Barkley made only his fifth league appearance of the season at White Hart Lane, the first to come as a start and just the 10th of his career. With only five games in other competitions to his name as an Everton player, the teenager is still vastly inexperienced.
Everton attempted to remedy that earlier in the campaign with a loan spell at Sheffield Wednesday, where he scored four goals in 13 games and impressed at Hillsborough, and a second short-term move away from Goodison Park, this time to Leeds United. It didn’t go quite so well at Elland Road, with only four appearances, but as Neil Warnock’s recent departure suggests, all is not well in that part of Yorkshire.
It was a surprise to see Barkley’s name on the team sheet against Tottenham. David Moyes had to again account for the absence of Marouane Fellaini and Steven Pienaar and, after doing away with the 3-4-3 formation he deployed against Stoke City, needed somebody to fill in for the South African on the left of midfield.
Barkley beat out Bryan Oviedo for the place, with the right-footed Barkley more likely to cut inside in the manner of Pienaar and free the left flank for Leighton Baines to raid. But Barkley looked a little uncomfortable away from the centre of midfield, his usual position. It was also clear from his hesitant control that he was particularly wary of losing possession, but by stopping play as he did, he invited the Tottenham pressure onto him.
It’s safe to say that Barkley won’t feature in the same position against Queens Park Rangers on Saturday. His most likely starting berth will be on the bench. Pienaar and Fellaini are both available again after their two-game ban and having covered for the former against Spurs, it’s actually in the latter’s role that Barkley might find most success at the moment.

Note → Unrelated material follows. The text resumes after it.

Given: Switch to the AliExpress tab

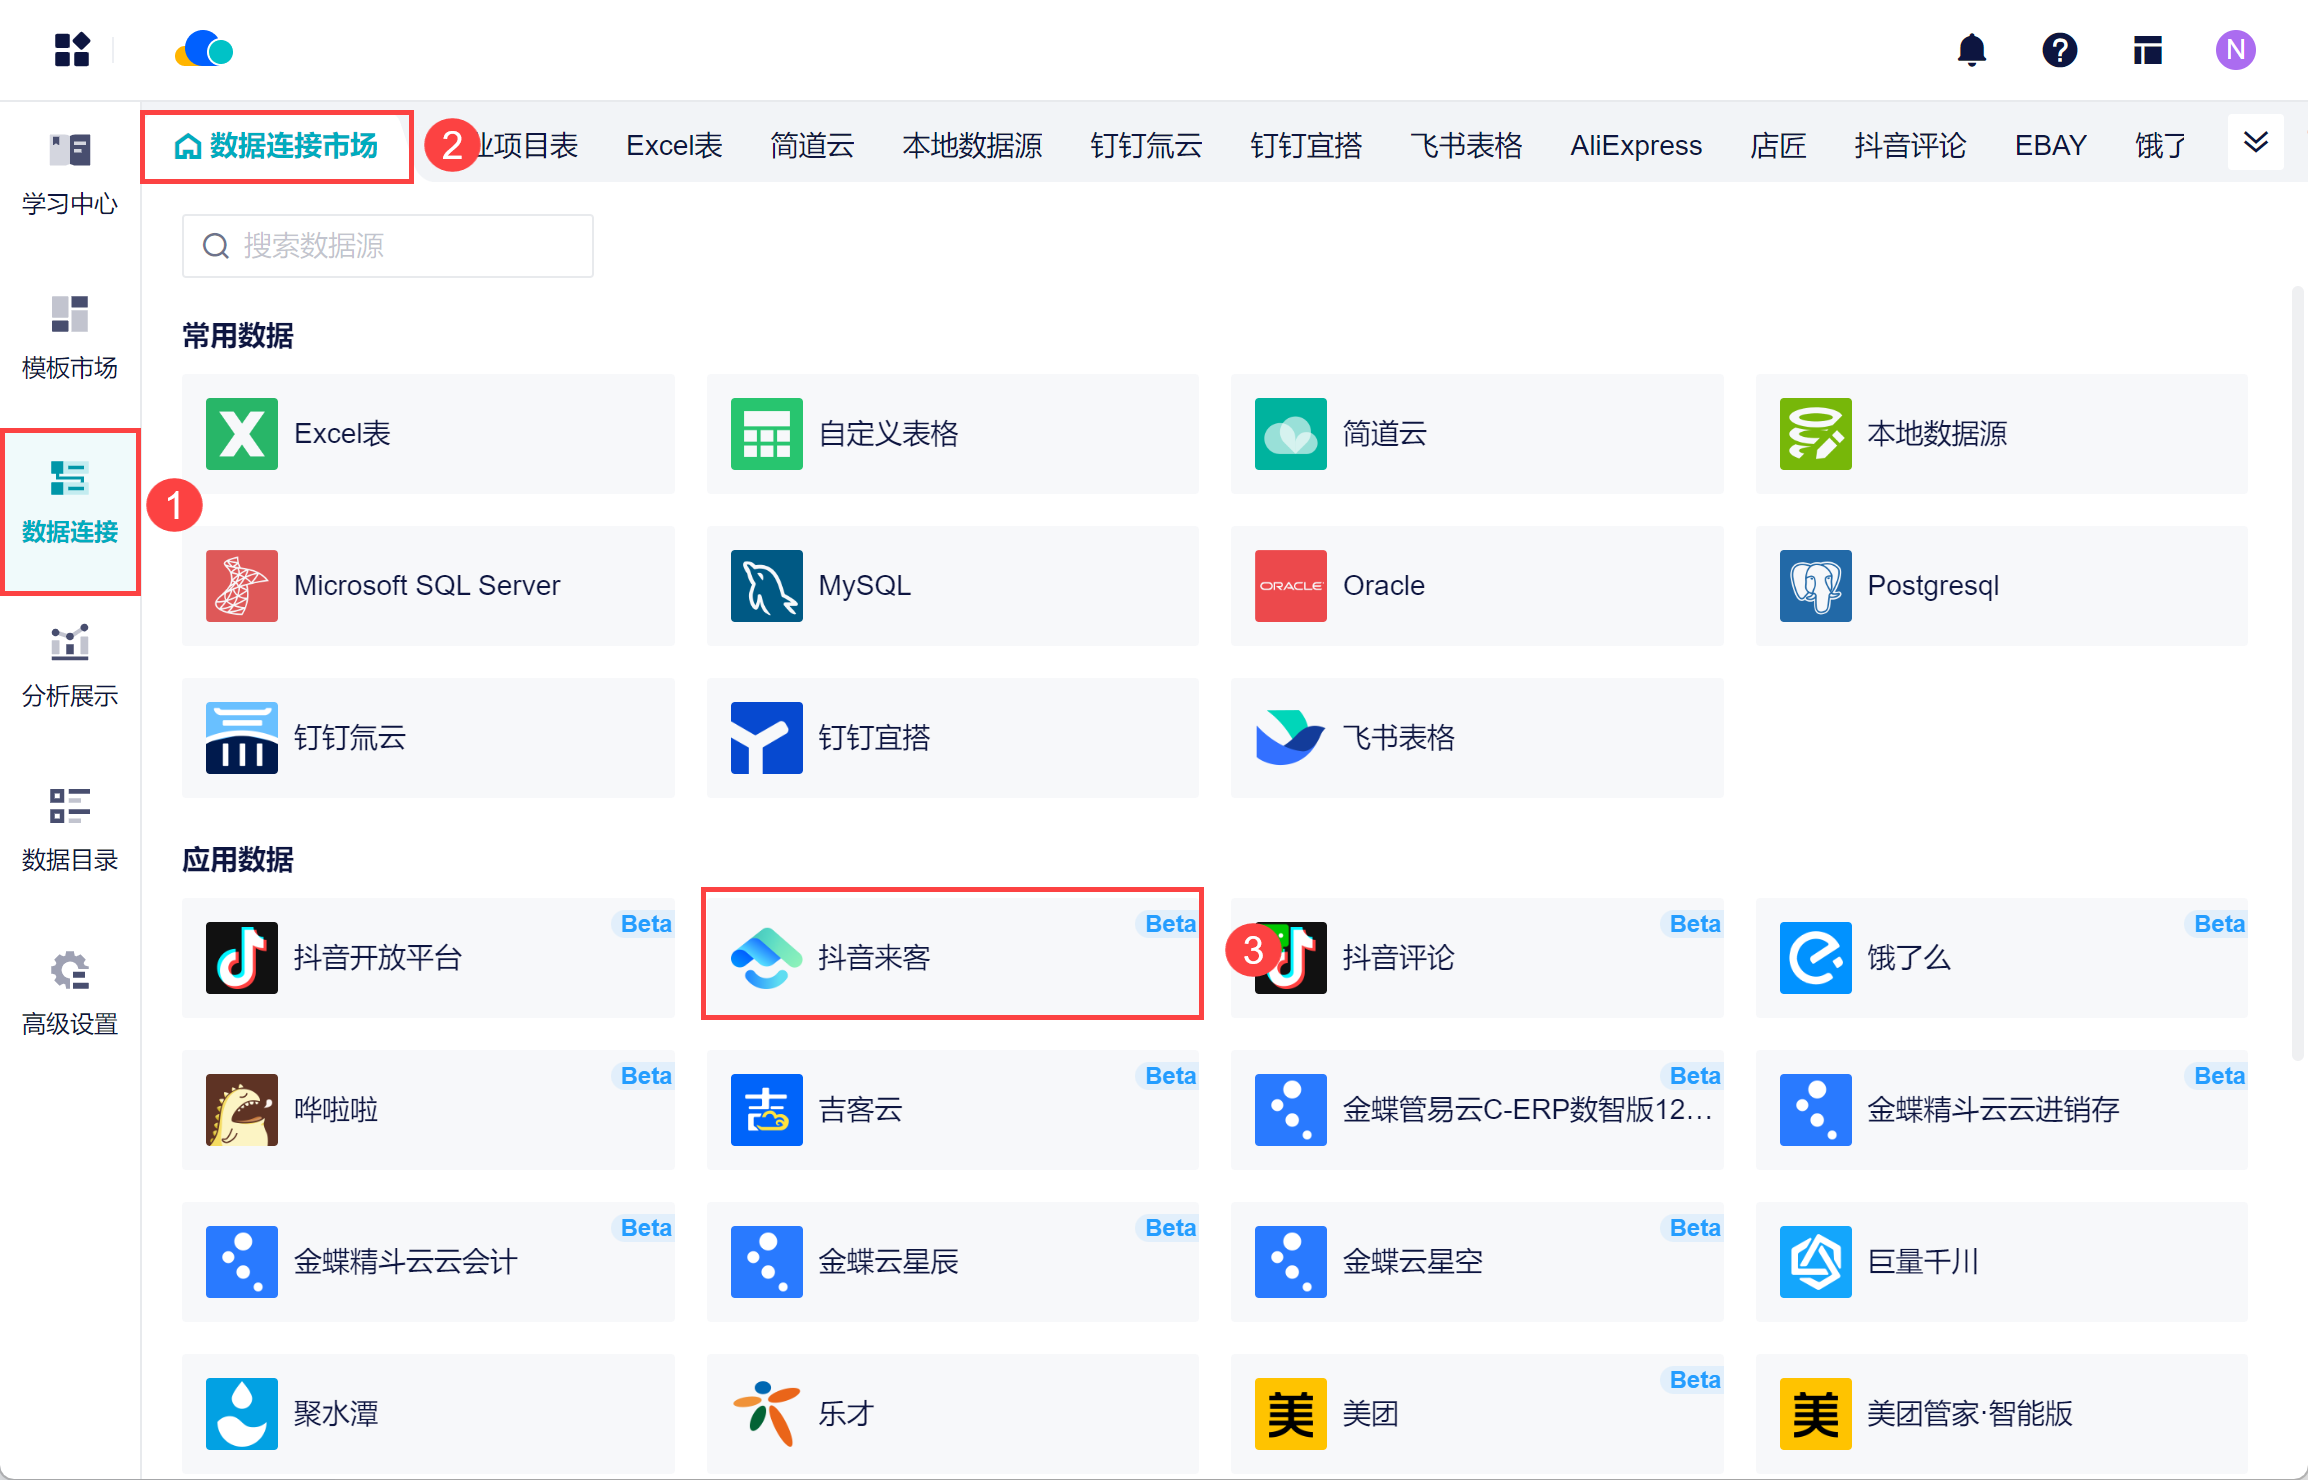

A concern when watching Barkley play in the hectic pace of the Premier League is his speed of thought, not just in possession or receiving the ball but defensively. He needs to develop his spatial awareness but that will come, in time, if he has the potential the Everton coaches believe.
But if Barkley was allowed to support a lone striker, given licence to attack the box late and also the security of two experienced midfielders behind him, the question marks over his game could largely be negated. It would also allow Moyes to maintain his preferred system of a lone striker supported by an attacking midfielder, rather than attempt to shoe-horn in a second striker that never looks comfortable with the players that make up the squad.
Barkley’s not going to get in the side ahead of Fellaini, however, and playing him in central midfield carries risks that in the compact league table, have hefty consequences. An extended loan spell – a full season – in the Championship or a lower-ranked Premier League team would be best for Barkley’s development and, ultimately, best for Everton too, if he can fulfil his potential.